Date: Boston, June 6, 1768
Illustrious Patriot
The friends of Liberty, Wilkes, Peace and good order to the number of Forty five, assembled at the Whig Tavern Boston New England, take this first opportunity to congratulate your Country, the British Colonies and yourself, on your happy return to the land worthy such an Inhabitant: worthy! as they have lately manifested an incontestible proof of virtue, in the honorable and most important trust reposed in you by the County of Middlesex.
May you convince Great Britain and Ireland in Europe, the British Colonies, Islands and Plantations in America, that you are one of those incorruptibly honest men reserved by heaven to bless, and perhaps save a tottering Empire. That Majesty can never secure but in the Arms of a brave, a virtuous, and united people. That nothing but a common interest, and absolute confidence in an impartial and general protection, can combine so many Millions of Men, born to make laws for themselves; conscious and invincibly tenacious of their Rights.

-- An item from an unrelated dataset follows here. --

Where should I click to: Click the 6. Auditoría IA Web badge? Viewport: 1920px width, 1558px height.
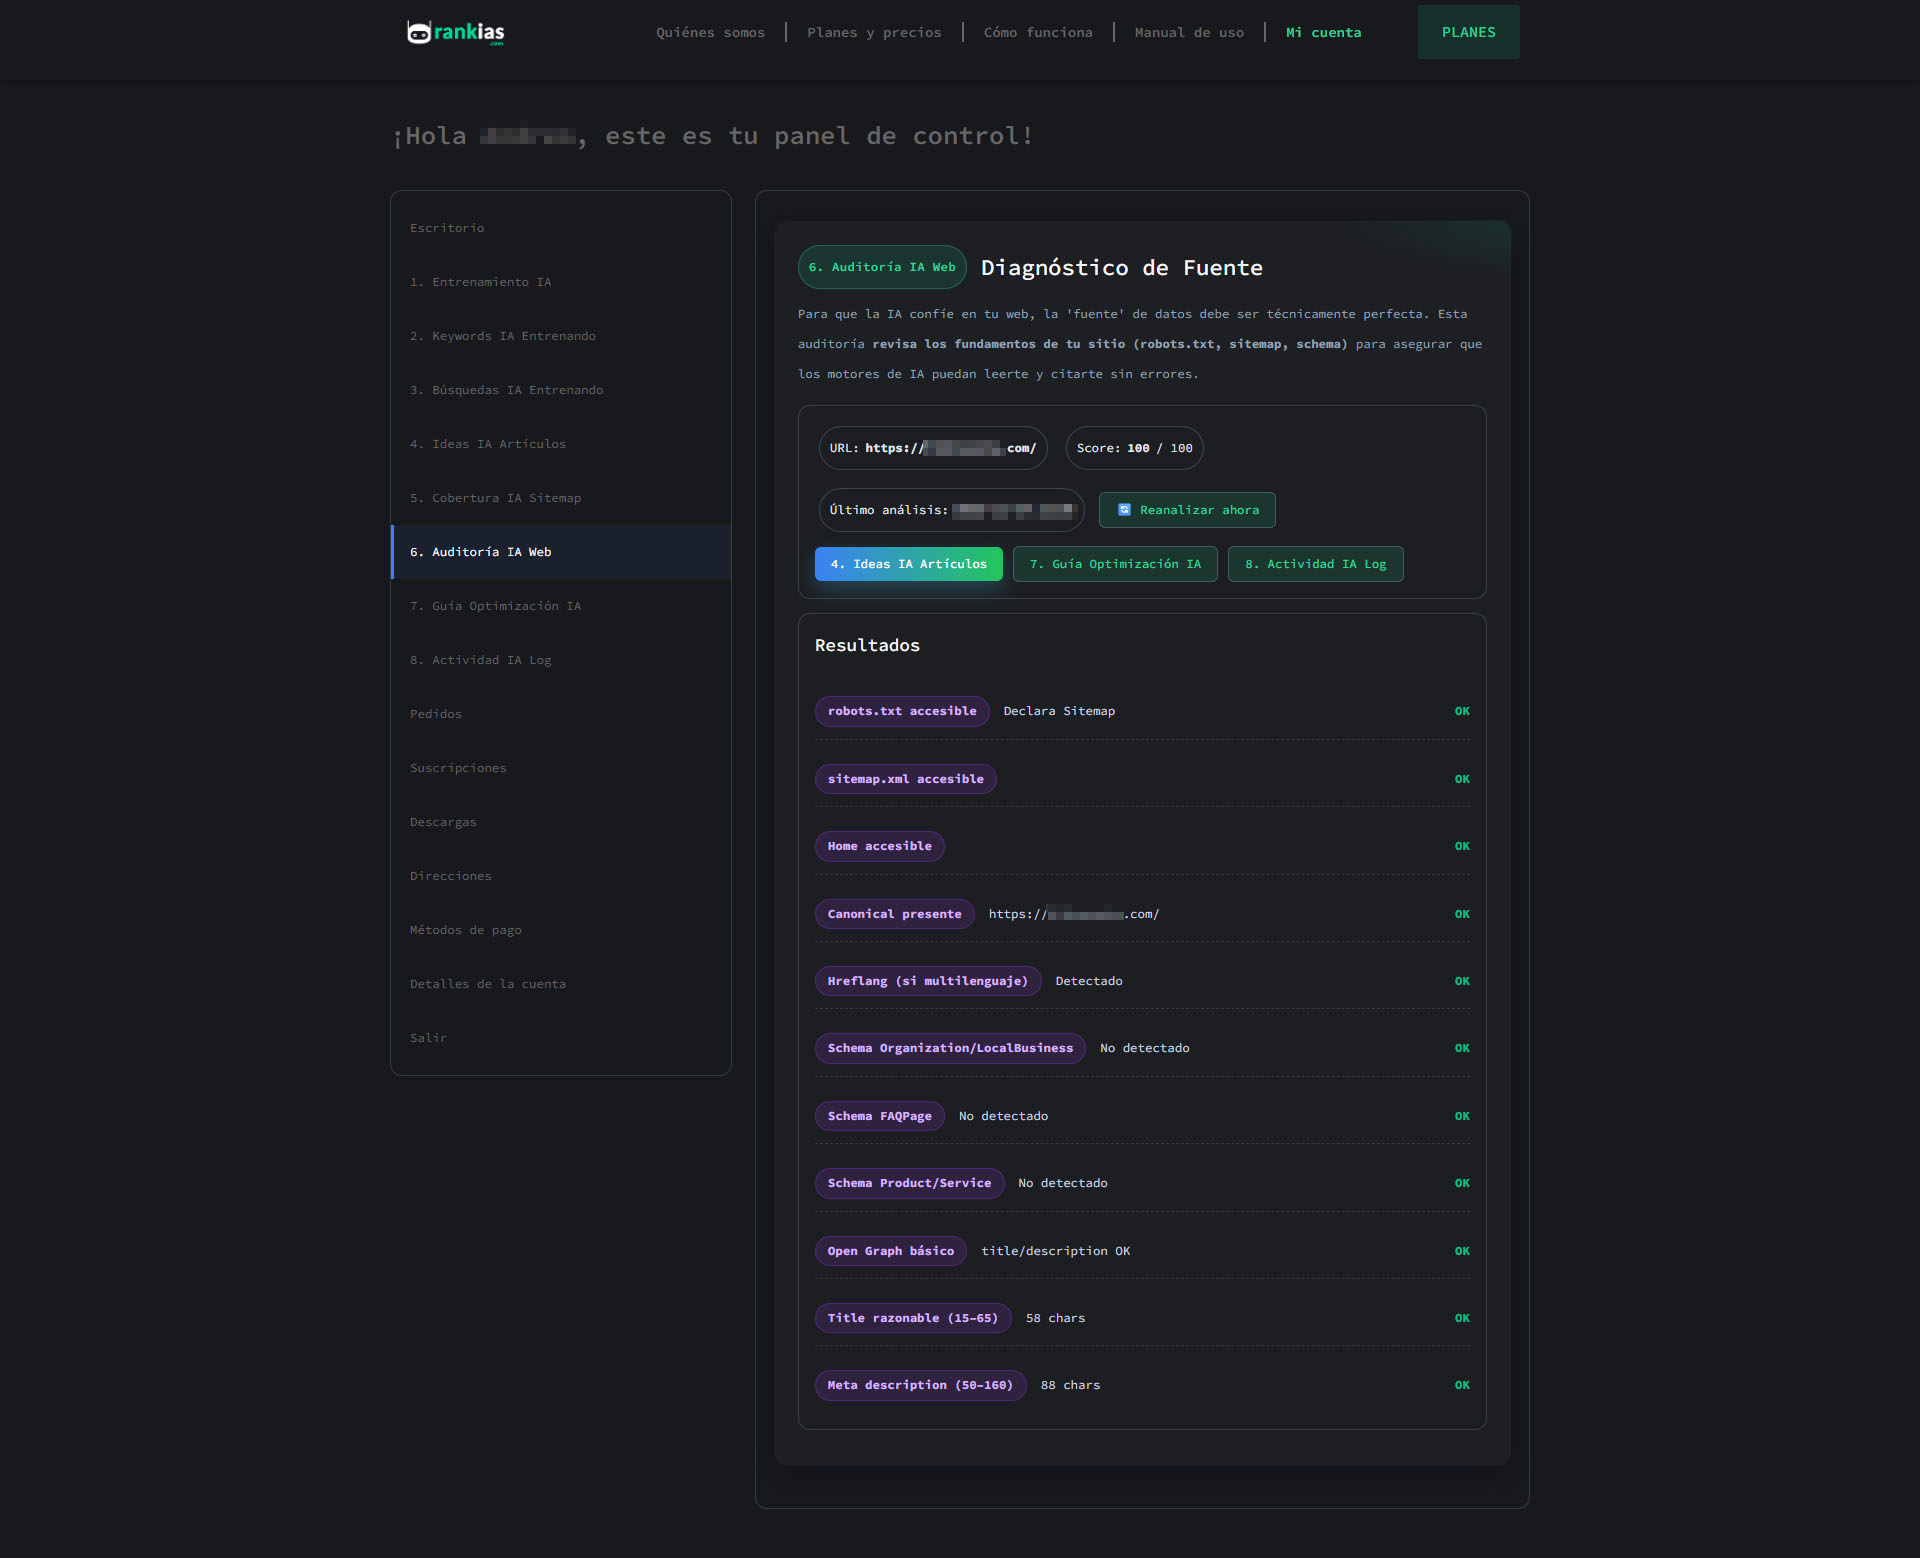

That the British Constitution still exists is our Glory; feeble and infirm as it is, we cannot, we will not despair of it. To a Wilkes much is already due for his strenuous efforts to preserve it. Those generous and inflexible principles which have rendered you so greatly eminent, support our claim to your esteem and assistance. To vindicate Americans is – not to desert yourself.
Permit us therefore much respected Sir, to express our confidence in your approved abilities and steady Patriotism. Your Country, the British Empire, and unborn millions plead an exertion, at this alarming Crisis. Your perseverance in the good old cause may still prevent the great System from dashing to pieces. ’Tis from your endeavors we hope for a Royal “Pascite, ut ante, boves”;1 and from our attachments to “peace and good order” we wait for a constitutional redress: being determined that the King of Great Britain shall have Subjects but not Slaves in these remote parts of his Dominions.
We humbly present you the Farmer. His sentiments are ours.
If we dare lisp a wish to be indulged with a line from you a direction to John Marston Esq. at the Whig Tavern Boston would assuredly reach the hands of Worthy Sir
Your most faithfull and obedt. humble Servants, Committee of the Sons of Liberty in the Town of Boston
Benjamin Kent
Tho Young
Benjamin Church junr.
John Adams
Joseph Warren
1 “Put your cows out to pasture as you did before,” that is, before your farm was taken; Virgil, Eclogues, 1.46. [Note: this footnote is original to the edition consulted]
Source: Committee of the Boston Sons of Liberty to John Wilkes dated June 6, 1768, The Adams Papers, Boston: Massachusetts Historical Society, Series III, Vol. I, pp. 214-216
Commentary: Joseph Warren continues, here alongside John Adams, Dr. Thomas Young, Dr. Benjamin Church, and Benjamin Kent (1708-1788), to be active in Boston Sons of Liberty initiatives. By order of signatures Kent appears to be the lead author. In an older blog entry, J.L. Bell described some of Kent’s later activities. The writers represent themselves simply as Whigs from Boston, as assembled at the Whig Tavern. Within a year the Boston Sons of Liberty gained sufficient elected representation and clout to lay claim to authority of the Town of Boston.
John Wilkes was then the best known voice of British Whigs. Issue forty-five, alluded to in this letter, of Wilkes’ magazine became a lightning rod for controversy in its expression of Whig principles and attempted Tory efforts to censure it. “The Farmer,” is John Dickenson of Pennsylvania, whose pamphlet was written under that pseudonym, humbly argued for American liberties within the British Empire. This letter apparently enclosed Dickenson’s pamphlet, though I infer that Wilkes must also have received copies via more direct means.
Overall this document alerts celebrity Whig John Wilkes of the existence of the Boston Sons of Liberty and curries favor with British Whigs.